SUNY Delhi offers the nation's first mechatronics major, a multidisciplinary field of engineering, incorporating controlled electronics, mechanical and computer systems; all to adapt to the ever-evolving and intricate systems of everything in industry; from food processing and car-manufacturing to sustainability and space exploration.
As part of the mechatronics program at SUNY Delhi, students are required to complete an internship in industry; CHESS has proudly hosted 9 interns over the past 4 years, with many moving on to full-time careers within CHESS.
"For both our Mechatronics Program and the SME club, we believe it's important for our students to get to see real manufacturing practices and environments firsthand," said Erich Wegner, SUNY Delhi Applied Technologies instructor and the club advisor. "As many of them prepare to enter their junior and senior years, we do our best to bring them to different companies to expose them to what they may experience during their internships and after graduation."
The internship program with SUNY Delhi is mutually beneficial to both CHESS and the Delhi students. "The partnership between SUNY Delhi and CHESS is one of those opportunities where everyone wins," explains Jim Shanks, a CLASSE Research Associate who helped lead the recent tour. "The students get hands-on experience in an environment they may not have previously considered, and the projects provided by CHESS staff demonstrate the value of a mechatronics background at a world-class research facility."
The recent tour provided SUNY Delhi students with the opportunity to get an in-depth peak at what happens at Wilson Lab, from the inside of the CESR tunnel, to the detector table built by the first cohort of interns, which is still in use on the CHESS floor today.
After the tour, the students had the opportunity to meet with four former SUNY Delhi CHESS interns who are now full-time staff at CHESS. Students asked question ranging from what types of projects they worked on as interns to what the housing is like in the Ithaca area.
Dennis Aikens, Assistant Professor of Mechatronics at SUNY Delhi noted, "having the opportunity to witness firsthand what our interns and graduates have been working on was an eye opening experience for our current students and faculty within the Mechatronics major."
A tour of the facility and connecting with former interns will help them as they decide where to apply for their upcoming internships.

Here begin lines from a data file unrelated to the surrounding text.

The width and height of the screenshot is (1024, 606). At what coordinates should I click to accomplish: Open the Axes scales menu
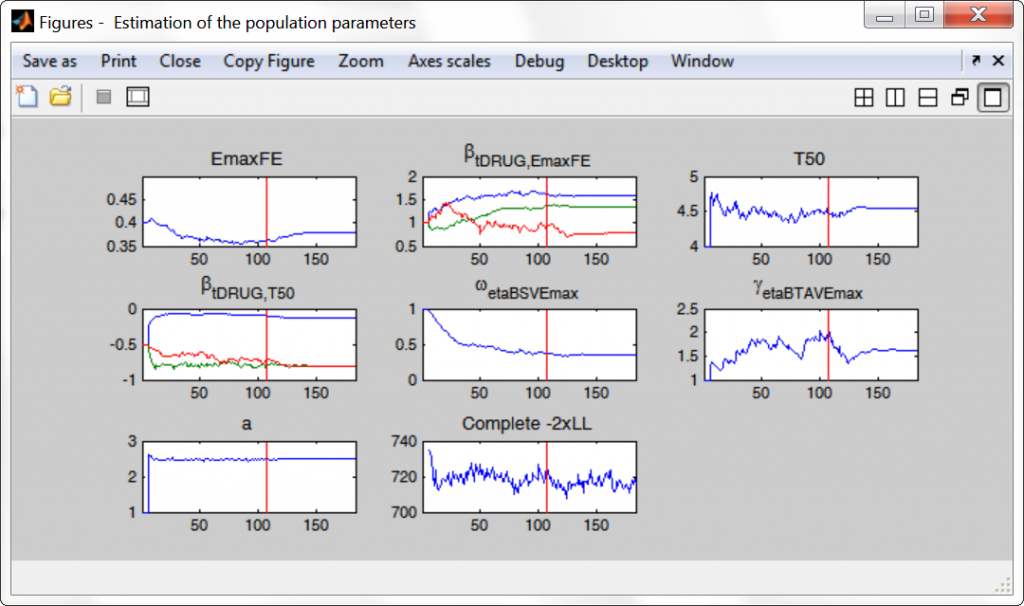click(x=448, y=61)
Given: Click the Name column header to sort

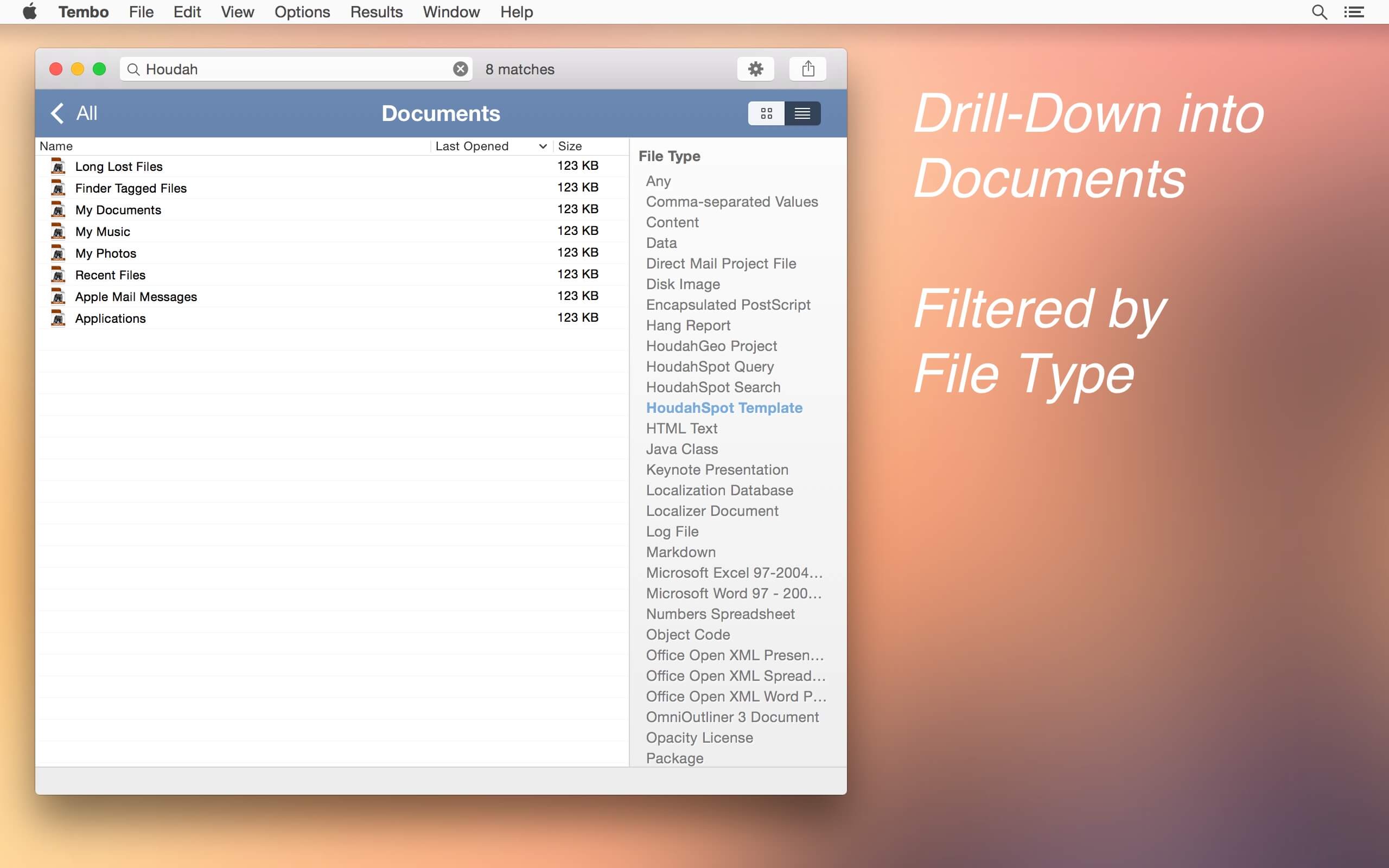Looking at the screenshot, I should (x=56, y=145).
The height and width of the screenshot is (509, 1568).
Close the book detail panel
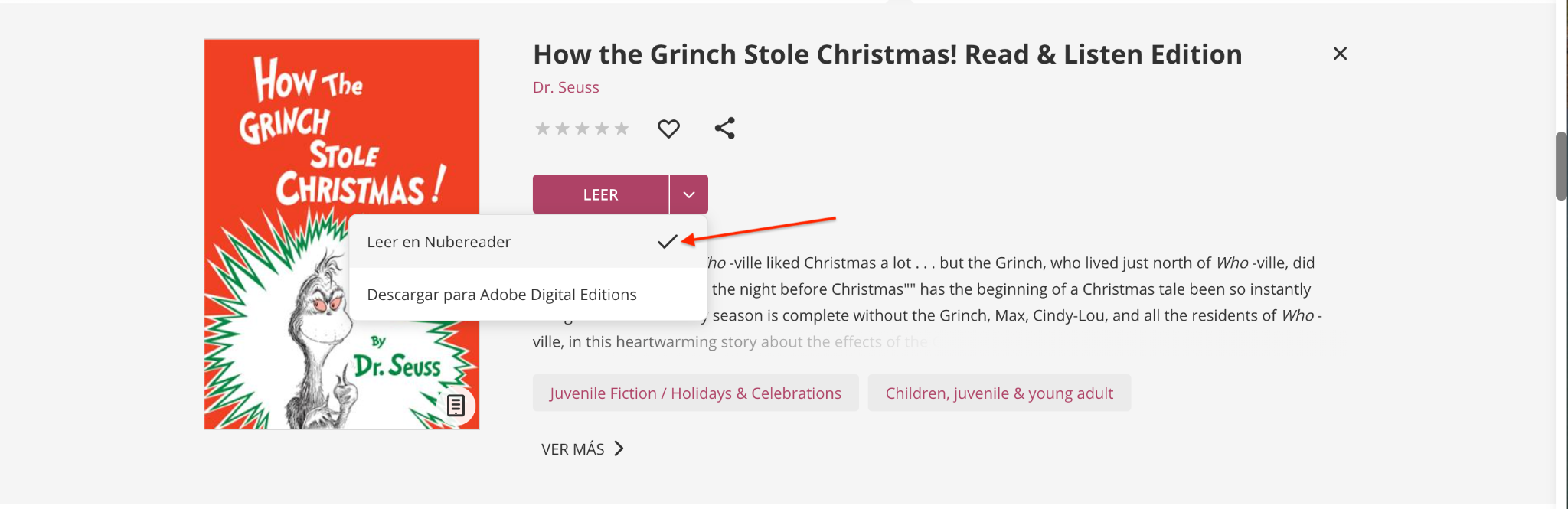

A particle accelerator like the one at CHESS, and the technology needed to drive it, is a perfect case-study for the diverse coursework of the program offered at SUNY Delhi. CHESS looks forward to each year's extremely capable cohort of SUNY Delhi interns each summer.
"All of our students had a fantastic time on our tour at CHESS," said Wegner. "getting to see Wilson lab and being able to connect to former graduates of the program. Both the faculty and students here at Delhi are extremely grateful for the opportunities you've been able to provide us!"